CERN Accelerating science

MAGNET DESIGN

MAGNET DESIGN

Circular particle colliders are the most important tool in modern high energy physics (HEP) for investigating at the largest mass and the smallest space scales. A key element of a circular accelerator is its magnet system. The magnet system is composed of large numbers of various types of magnets: dipoles and quadrupoles, to guide and steer the particle beams and high-order magnets used to focus the beams and increase the number of collisions and consequently the data gathered by the experiments. 

FCC-ee 

A high-luminosity lepton circular collider like FCC-ee, will have more than 9,000 magnets which steer and focus the two beams and deliver the required luminosities at the collision points where the experiments will be located. FCC-ee consists of the main dipoles, bending the trajectories of the particles in the plane of the machine, and quadrupole magnets that focus the particles towards the central orbit all along the 100 km circumference. In addition, numerous higher-order magnets (i.e. sextupoles, octopoles, etc.) will be used for focusing the beams to the interaction point.
FCC-dipole-magnetFCC quadrupole magnet
Top: First prototype of a dipole magnet for a future lepton collider (FCC-ee). Bottom: FCC-ee quadrupole test magnet installed on the magnetic measurement bench at CERN. (Image Credits: CERN)
The philosophy is to design the simplest (in terms of magnetic elements) high performance system, using state-of-the-art techniques whenever possible. A major innovation for FCC-ee, compared to LEP, is the possible implementation of a dual-aperture approach which would halve the total number of main magnets and could also save 50% in electric power consumtion.

● **RECORDED INFORMATION**
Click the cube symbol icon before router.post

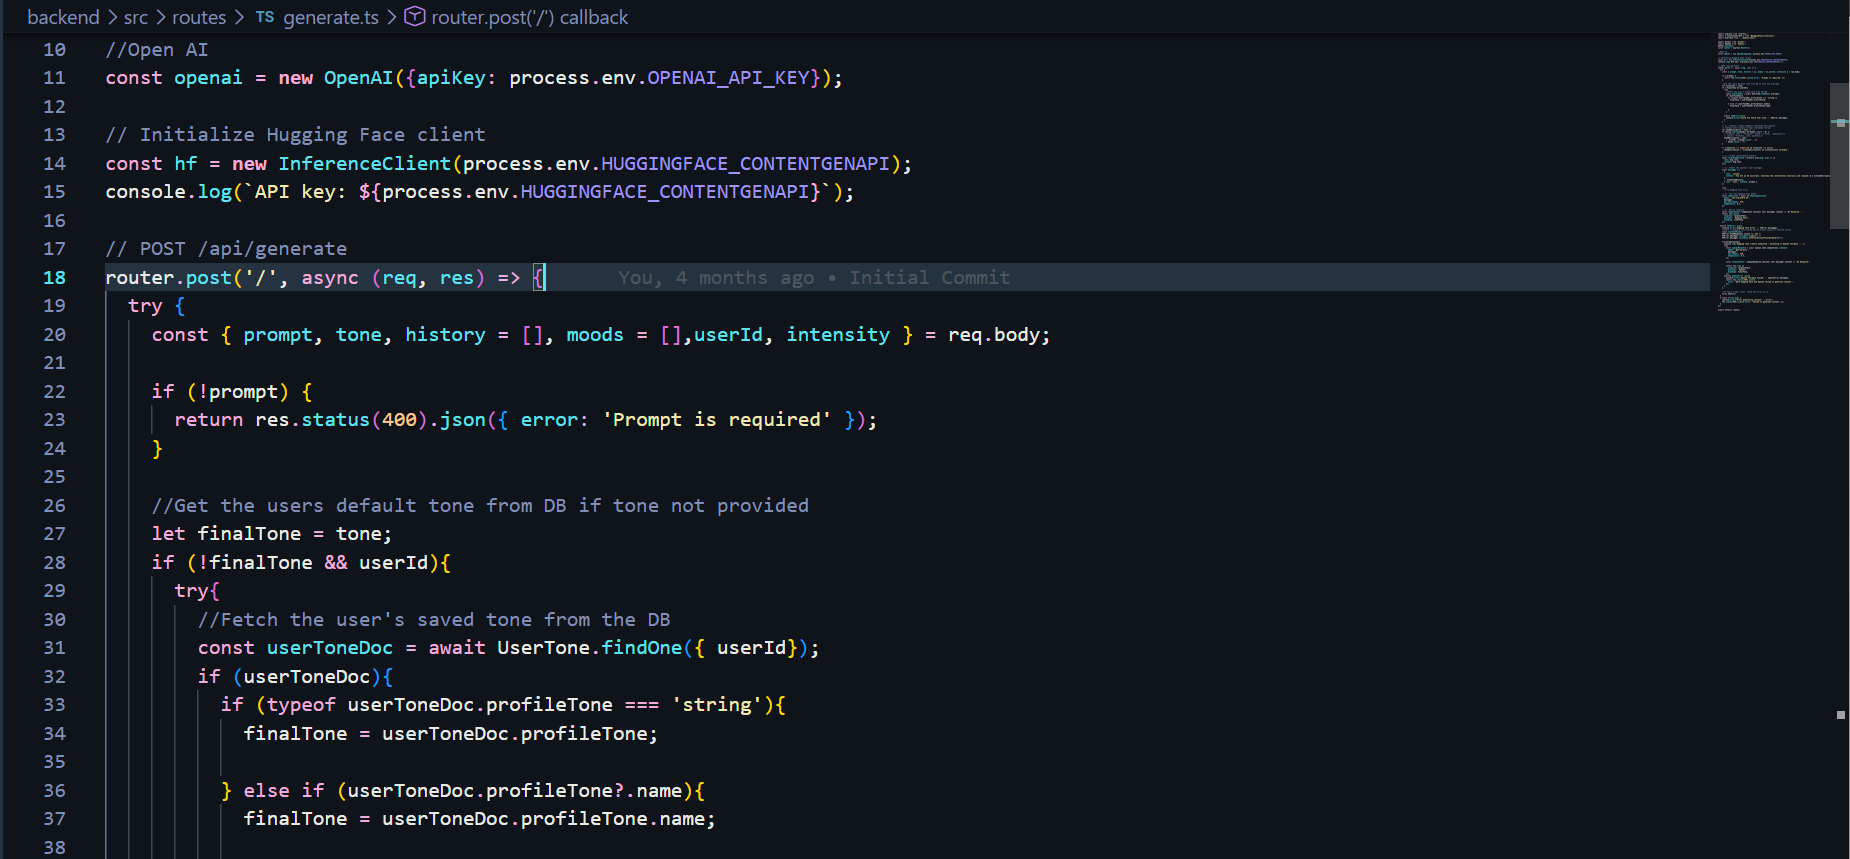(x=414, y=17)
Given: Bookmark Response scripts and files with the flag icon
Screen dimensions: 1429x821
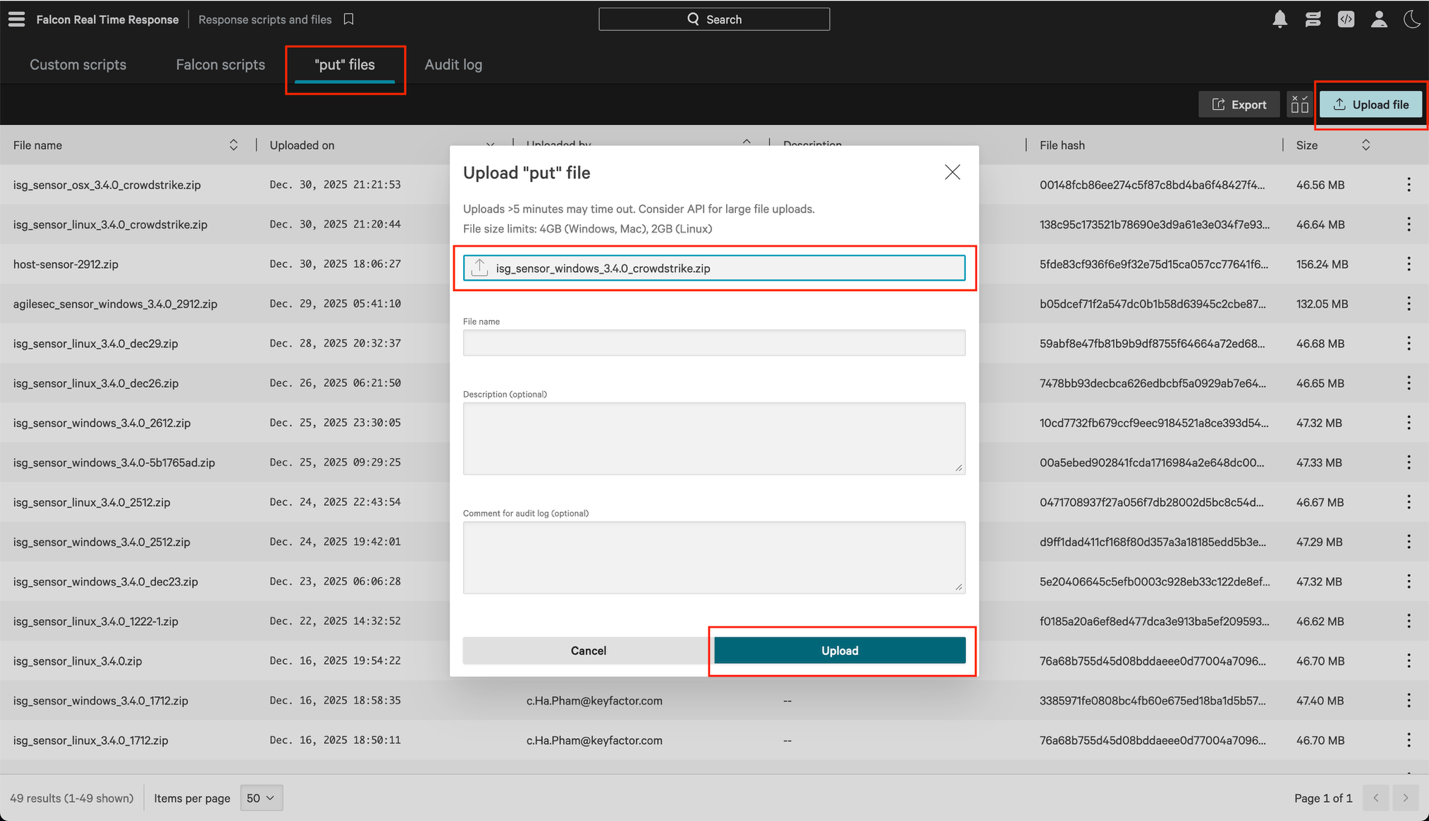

● **REQUIRED WORK**
a - Name each specific type of magnet the magnet design text mentions, such as dipoles, and leave out general groupings like "higher-order magnets."
b - Extend the magnet design text above, picking up right after its final sentence about the dual-aperture approach.

● **OUTPUTS**
a - Dipoles, quadrupoles, sextupoles, octopoles

b -
FCC-hh high-field magnets

Producing high-field superconducting magnets is one of the enabling technologies for energy frontier hadron colliders like the proposed FCC-hh. Magnets guide the particle beams on a quasi circular track for billions of turns: the higher the energy of the circulating particles, the stronger the magnetic field must be. To steer the rigid 50 TeV beams on a 100 km circumference track, the bending magnets must produce a field of 16 Tesla, twice as strong as that produced by the LHC dipole magnets. This requires entirely new design concepts, novel materials, cost optimised production and operation approaches.
Towards 16T magnet for FCC-hh
Researchers in the US have demonstrated an advanced accelerator dipole magnet with a field of 14.1 T – the highest ever achieved for such a device at an operational temperature of 4.5 K. This milestone is the work of the US Magnet Development Program (MDP), which includes Fermilab, Lawrence Berkeley National Laboratory (LBNL), the National High-Field Magnetic Field Laboratory and Brookhaven National Laboratory. 
The FCC magnet R&D programme responds to this challenge, with two main goals: to extend the range of operation of accelerator magnets based on Low Temperature Superconductors (LTS) up to 16 Tesla, and to explore the technological challenges inherent in the use of High Temperature Superconductors (HTS) for accelerator magnets in the 20 Tesla range. This is translated into a staged approach covering both LTS and HTS technologies. Nb3Sn LTS magnets designed to attain 16 Tesla are being studied, assisted by a material and magnet technology programme. At the same time, a simple and modular design of a 5 Tesla HTS insert is being pursued, to approach the 20 Tesla barrier.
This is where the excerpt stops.